Founded in 1956, Thomas G. Faria Corp. has transitioned from an electric and mechanical gauge manufacturer to an ISO:9001:2008-registered electronic hardware and software design company with in-house pick-and-place assembly lines for surface mount technology. The company manufactures instruments for marine industry OEMs, which accounts for 45 percent of its business. Another 25 percent of sales stem from commercial and industrial OEMs, along with 20 percent for aftermarket sales and 10 percent for military OEMs. Most of the company’s products are bought in North America, but the company is expanding into new business opportunities in the international communities.
Hickey took over as president and CEO of the Thomas G. Faria Corp. when David Blackburn retired after 31 years at the helm of the company. Hickey is responsible for the turnaround of 17 international divisions, most recently serving as COO of SensorTran Inc., a worldwide leader in laser fiber optic temperature-sensing systems.
Thomas G. Faria Corp. relies heavily on the company’s 100 percent vertically integrated manufacturing and assembling capabilities. All components of its instrumentation except for nuts, bolts and glass lenses are assembled and manufactured in Connecticut. This allows the Faria the flexibility for faster turnaround, with tight quality control and ability to be price competitively, which is of particular importance in the Marine industry.
“Virtually everyone else – mostly our smaller competitors – outsource,” Hickey says. “In addition to vertical integration, we also have in-house engineering and development, allowing us to do much faster turnarounds of innovative and aesthetic designs.”
For the marine industry, those turnaround times are of the utmost importance. Hickey says the company attends dealer and boat shows throughout the United States, launching new models for the new season throughout the summer and fall.
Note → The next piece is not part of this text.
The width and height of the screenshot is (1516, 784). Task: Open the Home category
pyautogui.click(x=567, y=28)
While normal lead-times for gauges range between eight and twelve weeks, our customers often require a four-week turnaround.
“We’re geared to do quick turnarounds of new designs efficiently and economically, to the point where our OEM customers depend on us to meet critical new model launch production schedules,” he says. “They recognize they’re giving us a short lead time, but it is the world we live and compete in.”
Change is Good
As a turnaround executive, Hickey immediately went to work on changing the culture and operations throughout Thomas G. Faria Corp., introducing the company to the efficiencies of the computer era, ushering in the coordination of existing financial systems with Microsoft Office products to streamline the flow of information and provide new tools to sales and operations.
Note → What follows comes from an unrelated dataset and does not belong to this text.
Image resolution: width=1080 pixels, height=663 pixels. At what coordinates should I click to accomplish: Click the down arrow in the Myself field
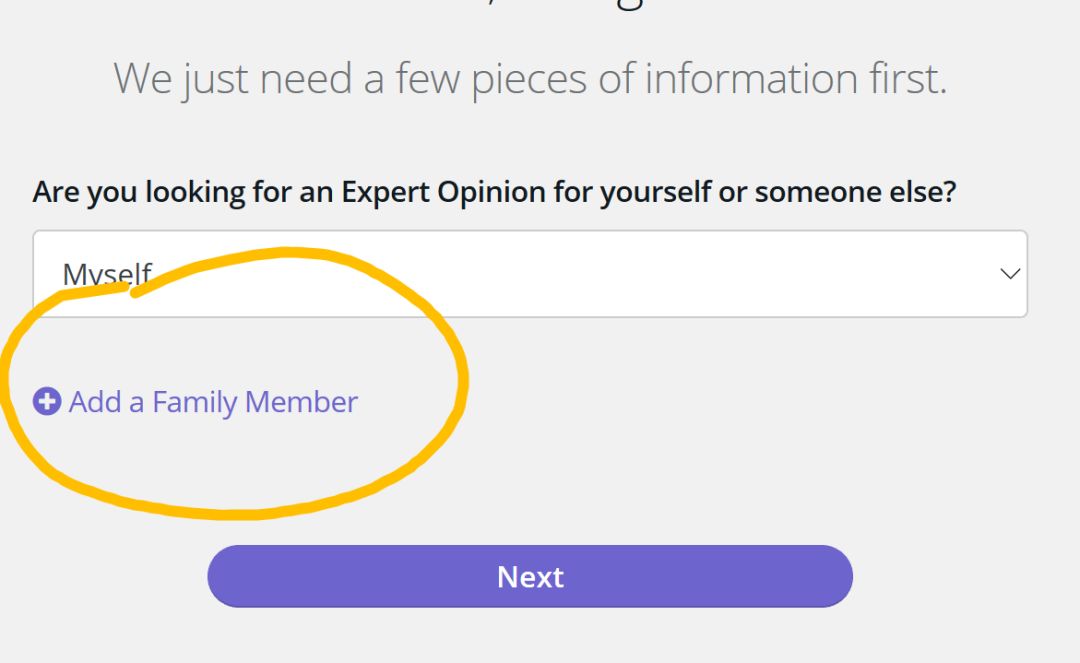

“We’ve also instituted a system of Pareto Analysis in every area of operations,” he says. “By focusing on the 80/20 rule, which states that the large majority of problems (80 percent) are the result of a few key causes (20 percent), in order to continue making an impact on the top and bottom line.”
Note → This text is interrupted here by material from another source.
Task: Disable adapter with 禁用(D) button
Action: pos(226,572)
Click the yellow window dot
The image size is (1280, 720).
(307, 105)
Faria has also shifted their strategic focus to sustaining the Marine industry, while growing global aftermarket sales and further penetration of the commercial/industrial market. Aftermarket sales can apply to al of the sectors of the business, where end-users often opt to refurbish equipment they already own instead of purchasing new assets.
There is a significant need for more industrial off-highway equipment as more government funding is spent on the rebuilding of infrastructure throughout the United States. On the commercial side, even people who can no longer afford new boats, will often opt for jet skis, snowmobiles or all-terrain vehicles to make their recreational dollar stretch a little further.
“A major factor for Faria in penetrating those markets is, capitalizing on the strong reputation we have earned in the marine market, and utilizing that reputation with the engine manufacturers who build engines for boats as well as for commercial and industrial applications,” Hickey says. “We will continue to strengthen our marine presence, while leveraging our reputation and contacts to strategically grow in the commercial, industrial and military arenas.”